#### Texto extraído

Insignes constructores del Reino. De estos canales hay muchos en la Iglesia, unos conocidos, muchos anónimos. Repasemos algunos de los más conocidos. Teresa de Calcuta, a la que san Juan Pablo II dio el título de Madre de los pobres, y en la homilía de su beatificación dijo de ella: «Icono del buen samaritano, iba por todo el mundo para servir a Cristo en los más pobres de entre los pobres. Ni siquiera los conflictos y guerras lograron detenerla.» «El mundo se quedó huérfano», se escribió de ella cuando murió. Fue monja del Instituto de la Virgen María, conocido en España como “las irlandesas”.  Allí recibió una llamada del Señor, según ella fue “una llamada dentro de la llamada” para dedicar su vida al Señor en los más pobres. Y salió del convento para vivir con ellos. Desempeñó una maravillosa misión de amor en las calles de la India a favor de los leprosos, de los viejos, de los niños abandonados. Entre las muchas anécdotas de su vida está la de un hombre que recogió en un vertedero, medio comido por los gusanos, y, cuando lo asearon, dijo con una sonrisa: “He vivido como un animal, pero voy a morir como un ángel, amado y cuidado”. Eso es lo que hace el amor a Jesús:  cuidar a los suyos, con lo que se construye su reino. Muchas jóvenes se le unieron y fundó la congregación de las Misioneras de la Caridad, con varias ramas, implicando a religiosas, laicos y laicas, todo para el servicio de los más pobres.

########
#### Datos de origen

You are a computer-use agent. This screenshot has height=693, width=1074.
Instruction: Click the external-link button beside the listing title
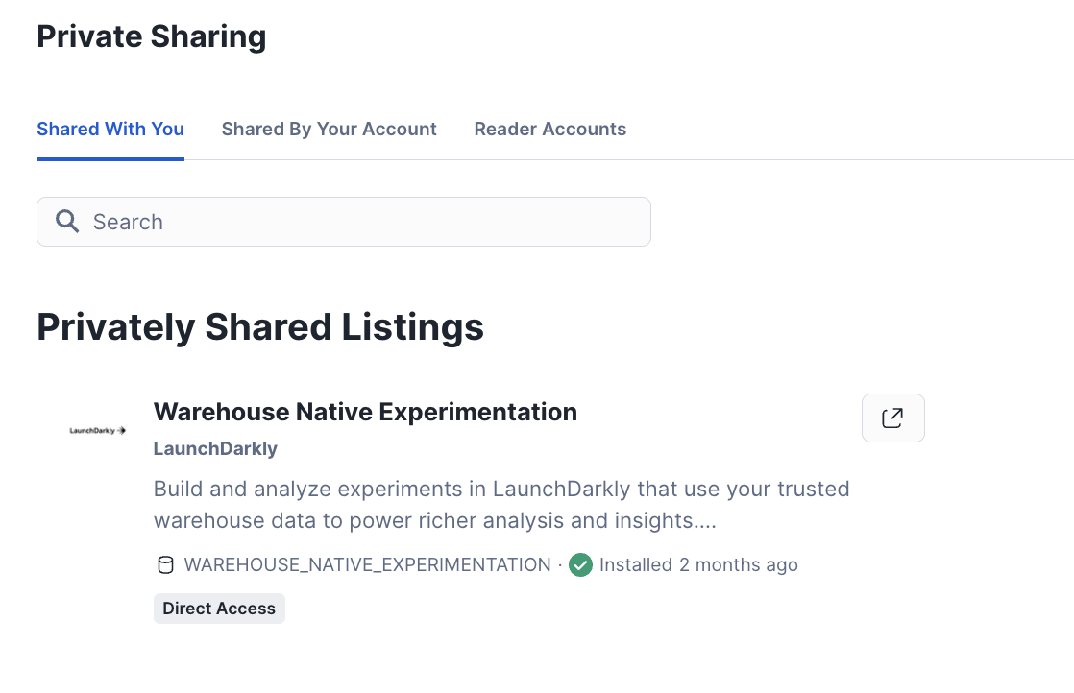pyautogui.click(x=892, y=418)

########

▶ Partes del ejercicio:
1. Resuma en dos oraciones el texto sobre Teresa de Calcuta.
2. Según el texto sobre Teresa de Calcuta, ¿con qué nombre se conoce en España al Instituto de la Virgen María?

▶ Resultados del ejercicio:
1. Teresa de Calcuta, monja del Instituto de la Virgen María a quien san Juan Pablo II dio el título de Madre de los pobres, recibió "una llamada dentro de la llamada" y salió del convento para servir en las calles de la India a leprosos, viejos y niños abandonados. Muchas jóvenes se le unieron y fundó la congregación de las Misioneras de la Caridad, con varias ramas dedicadas al servicio de los más pobres.

2. Se le conoce como "las irlandesas".